I listen to my body. If I’m tired and ache, I’ll lay off the exercise for a day, or maybe two. I’ll also swap the soup at night for scrambled eggs on toast, or something else a bit higher in protein. Sometimes, if my resolve crumbles and I need to have take-away food, I order a small chicken tikka kabab, which is pretty healthy really.

So, that’s about it: my diet in a nutshell.

The final thing to mention has to be the dreaded drink. Alcohol is a real demoraliser if you weigh yourself daily. The weight swings are torturous. It is to be avoided in any amount that means that you feel it in the morning. If you wake up with a sore head or thirst in the morning, you’ve had too much, Johnny boy.

Anyway, by sticking to this plan, I’m never really full, but also, never too hungry. I’m mostly OK, or a little hungry. As long as I’m not uncomfortably hungry, I’m fine, because after all, I am trying to loose weight here. And the best of it is, it's working.

Todays weight 16 stone 5 pounds (229 pounds, 103.9 kg)

Keep on rollin'

It’s been a couple of weeks since my last entry, so what’s been going on? Well, my weight is still falling, and I’m spending more time on the bikes. That’s about it, no revelations, no drama, just steady progress; dead boring really. I can feel a shift towards more exercise, more training, but it’s funny because it’s more of a compulsion than a deliberate plan.

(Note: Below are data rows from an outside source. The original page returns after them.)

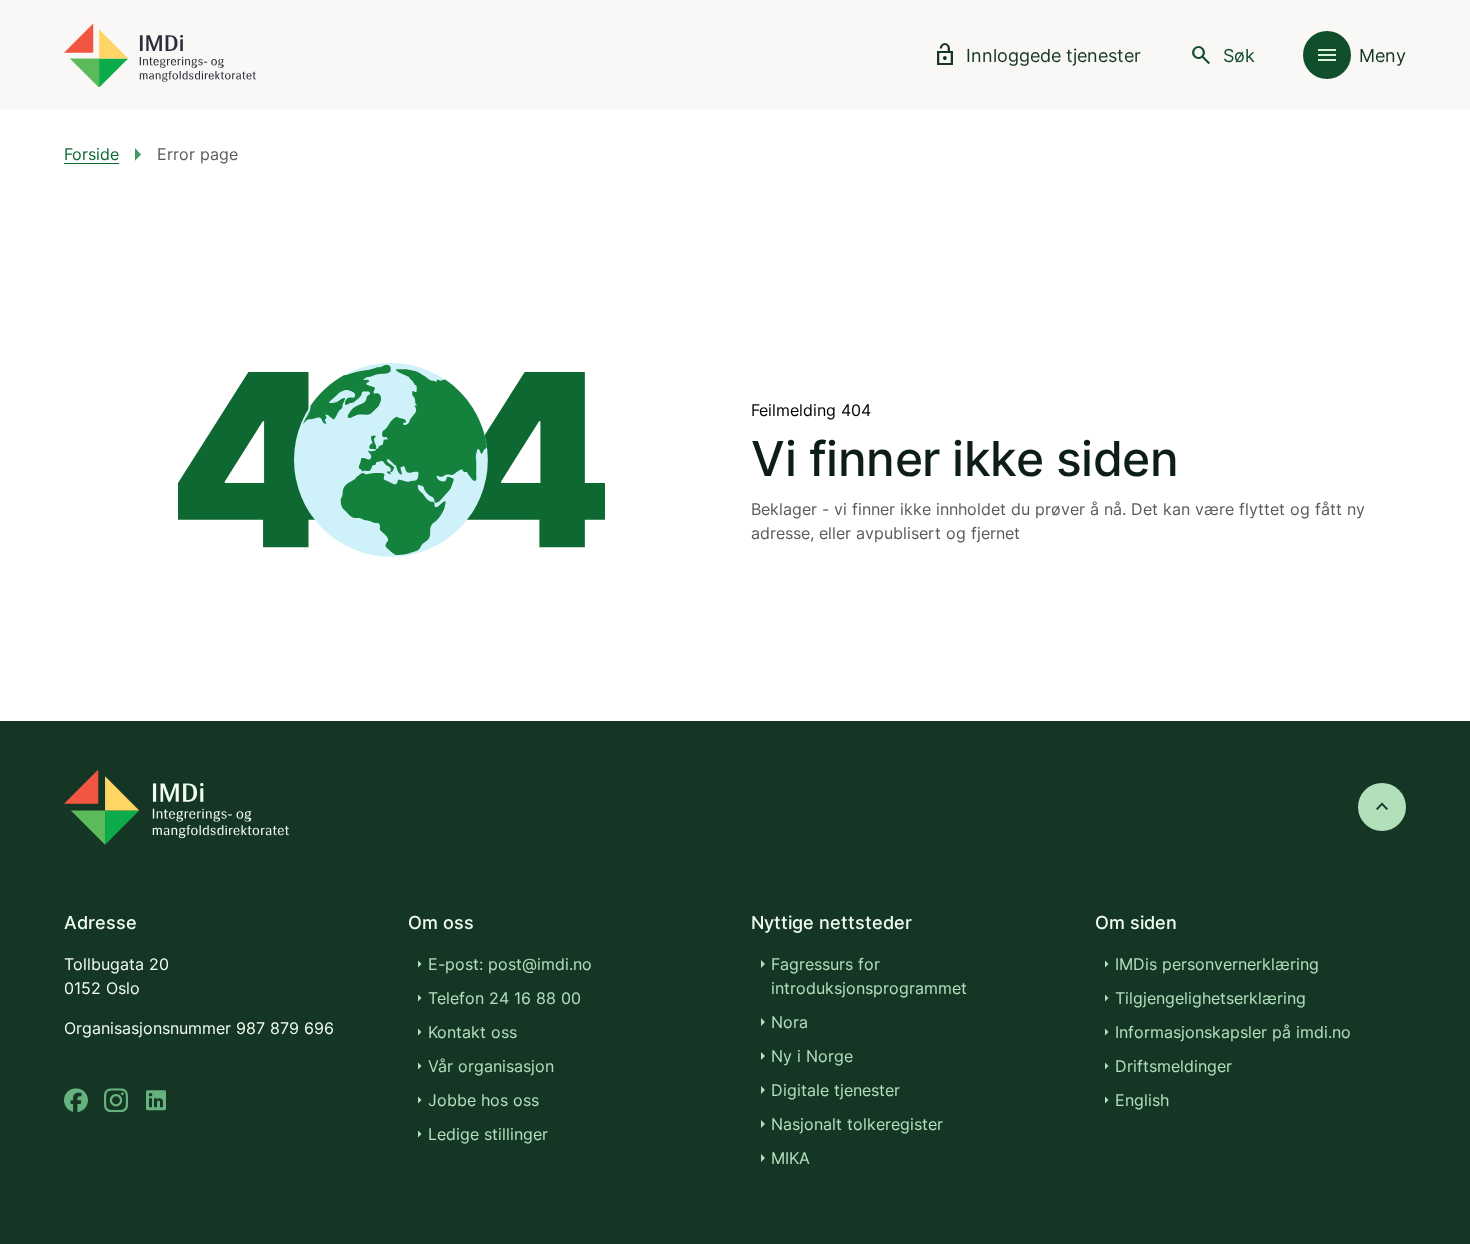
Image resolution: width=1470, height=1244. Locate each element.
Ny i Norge (812, 1056)
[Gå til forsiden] (160, 55)
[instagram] (116, 1100)
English (1142, 1100)
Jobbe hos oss (483, 1100)
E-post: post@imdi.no (510, 964)
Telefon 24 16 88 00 (504, 998)
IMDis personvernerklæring (1217, 964)
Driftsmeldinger (1173, 1066)
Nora (789, 1022)
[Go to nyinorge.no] (176, 807)
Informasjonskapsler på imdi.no (1233, 1032)
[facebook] (76, 1100)
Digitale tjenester (835, 1090)
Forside (91, 154)
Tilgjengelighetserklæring (1210, 998)
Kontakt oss (472, 1032)
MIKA (790, 1158)
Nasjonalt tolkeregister (857, 1124)
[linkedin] (156, 1100)
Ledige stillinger (488, 1134)
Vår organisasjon (491, 1066)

As for the weight, I’m now getting into feel good territory. My current wardrobe is no longer tight, everything fits properly, and my weight is lower than it’s been for several years. I’ve always been one for denial with clothes, getting into them until it’s almost impossible, and since I put on so much weight over Christmas I didn’t have many trousers that actually fit in a sense that any sane person would measure such things. Needless to say, I refused to buy new, bigger stuff; as long as I could get that trouser button fastened, they fitted. But now 22 lb lighter, everything fits properly. I’m pretty happy about that.

Of course, that’s not enough. If I want to meet my target, my current wardrobe will have to be consigned to the rag and bone man, as most of it will be way too big for me. Buying all those new clothes is an expense I’m looking forward to.

Fitness wise, everything seems to be going well also. I’m not struggling so much on the bike, and even after an (almost) 2 hour ride a few days ago, I felt fairly comfortable, although tired of course. The problem with the Etape Caledonia will be as much to do with my aching backside, arms, shoulders and back, is it will be to do with my tired legs: 5 to 6 hours is a long time to spend on a bike. But for now, I’m as happy as I can be with the training.

Now that the clocks have gone forward the evenings are going to be lighter, so I’ll be able to get out a couple of nights a week, which is going to be really good.